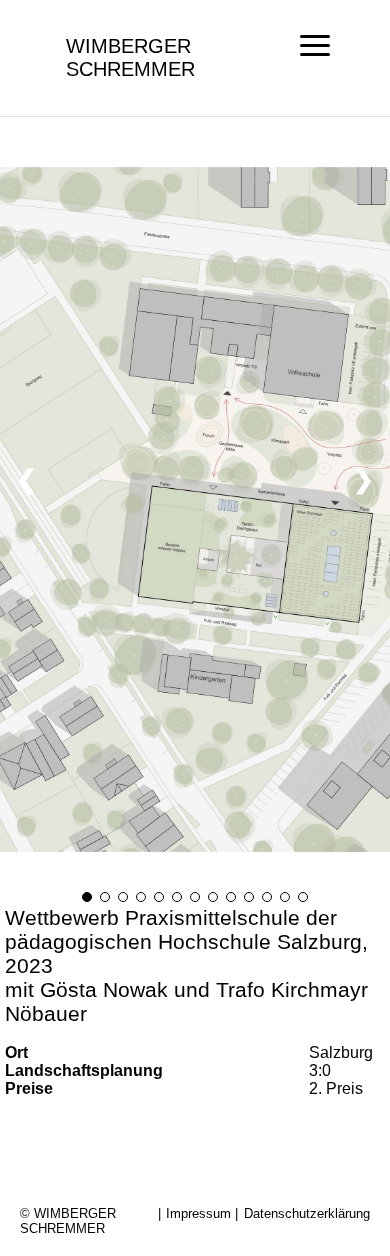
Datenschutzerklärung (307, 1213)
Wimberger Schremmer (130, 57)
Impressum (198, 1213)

┄┄┄┄┄┄┄┄┄┄

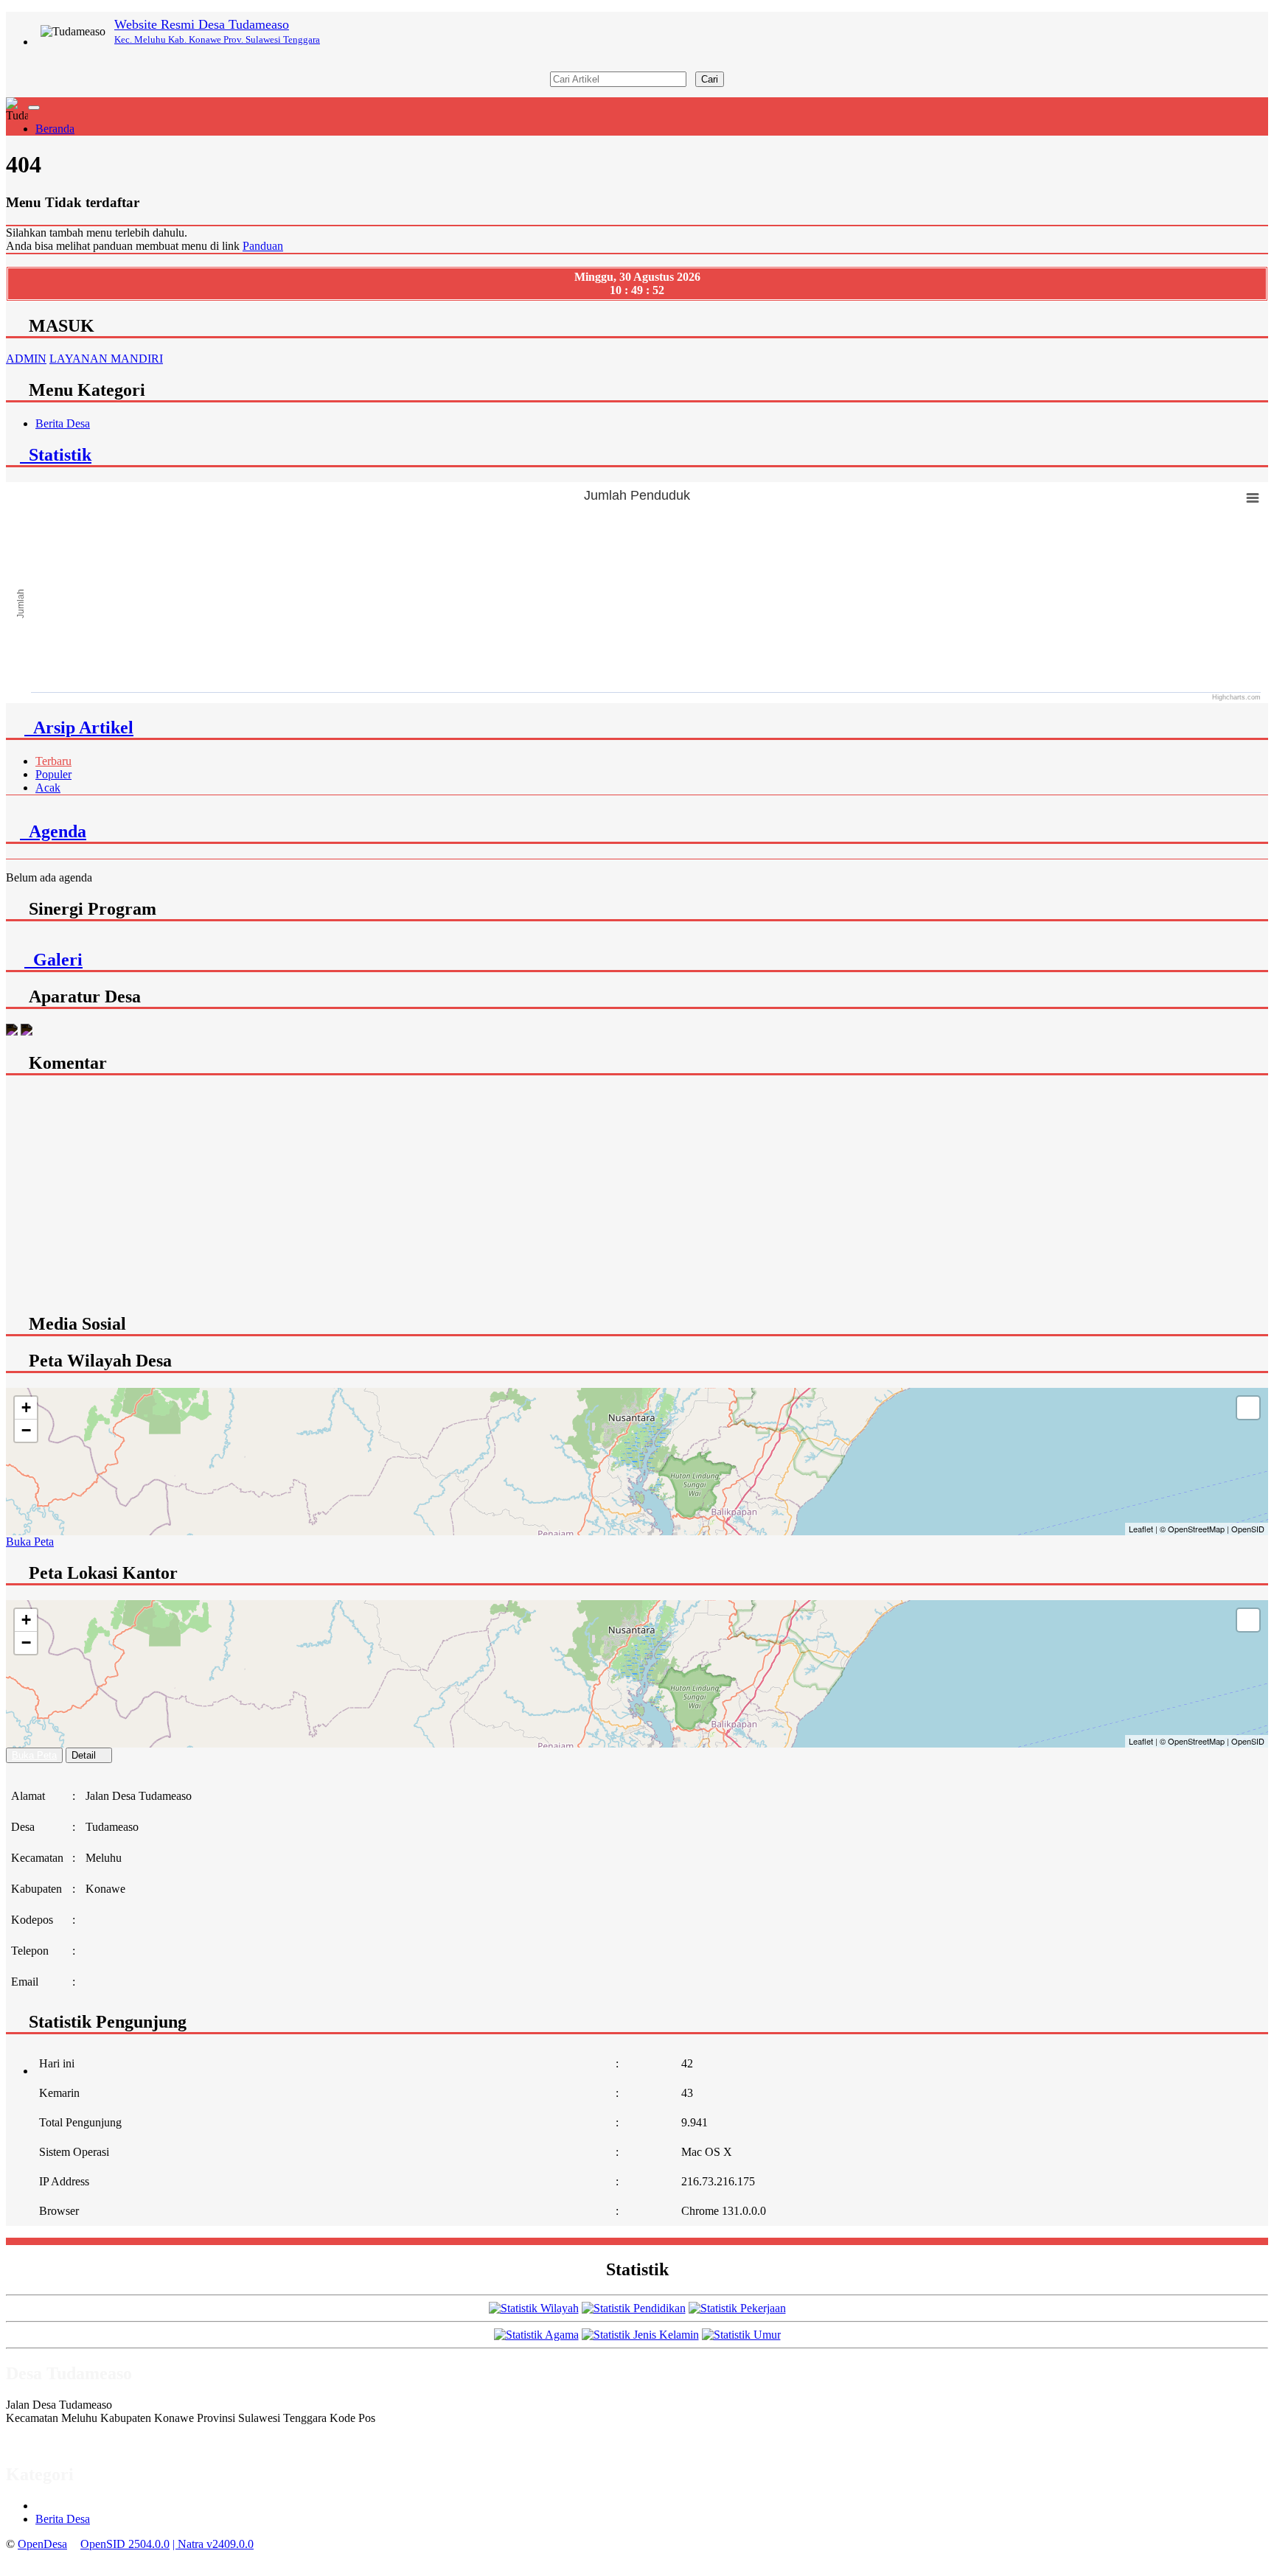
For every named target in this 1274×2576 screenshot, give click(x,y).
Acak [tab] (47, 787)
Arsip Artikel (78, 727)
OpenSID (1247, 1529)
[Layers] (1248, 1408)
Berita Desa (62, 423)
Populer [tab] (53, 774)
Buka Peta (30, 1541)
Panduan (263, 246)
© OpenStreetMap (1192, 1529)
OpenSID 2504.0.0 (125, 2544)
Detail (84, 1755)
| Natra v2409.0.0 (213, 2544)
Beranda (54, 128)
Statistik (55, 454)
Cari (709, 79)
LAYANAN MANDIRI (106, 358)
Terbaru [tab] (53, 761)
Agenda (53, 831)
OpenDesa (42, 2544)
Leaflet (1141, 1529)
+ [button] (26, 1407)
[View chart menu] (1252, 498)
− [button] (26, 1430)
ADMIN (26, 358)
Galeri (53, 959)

┄┄┄┄┄┄┄┄┄┄

● WHAT THIS TASK INVOLVES:
Reproduce the lines above, beginning at the line with "[Layers] (1248, 1408)" and stopping after the line with "Galeri (53, 959)", exactly as they are.

● RESULT BELOW:
[Layers] (1248, 1408)
Berita Desa (62, 423)
Populer [tab] (53, 774)
Buka Peta (30, 1541)
Panduan (263, 246)
© OpenStreetMap (1192, 1529)
OpenSID 2504.0.0 (125, 2544)
Detail (84, 1755)
| Natra v2409.0.0 (213, 2544)
Beranda (54, 128)
Statistik (55, 454)
Cari (709, 79)
LAYANAN MANDIRI (106, 358)
Terbaru [tab] (53, 761)
Agenda (53, 831)
OpenDesa (42, 2544)
Leaflet (1141, 1529)
+ [button] (26, 1407)
[View chart menu] (1252, 498)
− [button] (26, 1430)
ADMIN (26, 358)
Galeri (53, 959)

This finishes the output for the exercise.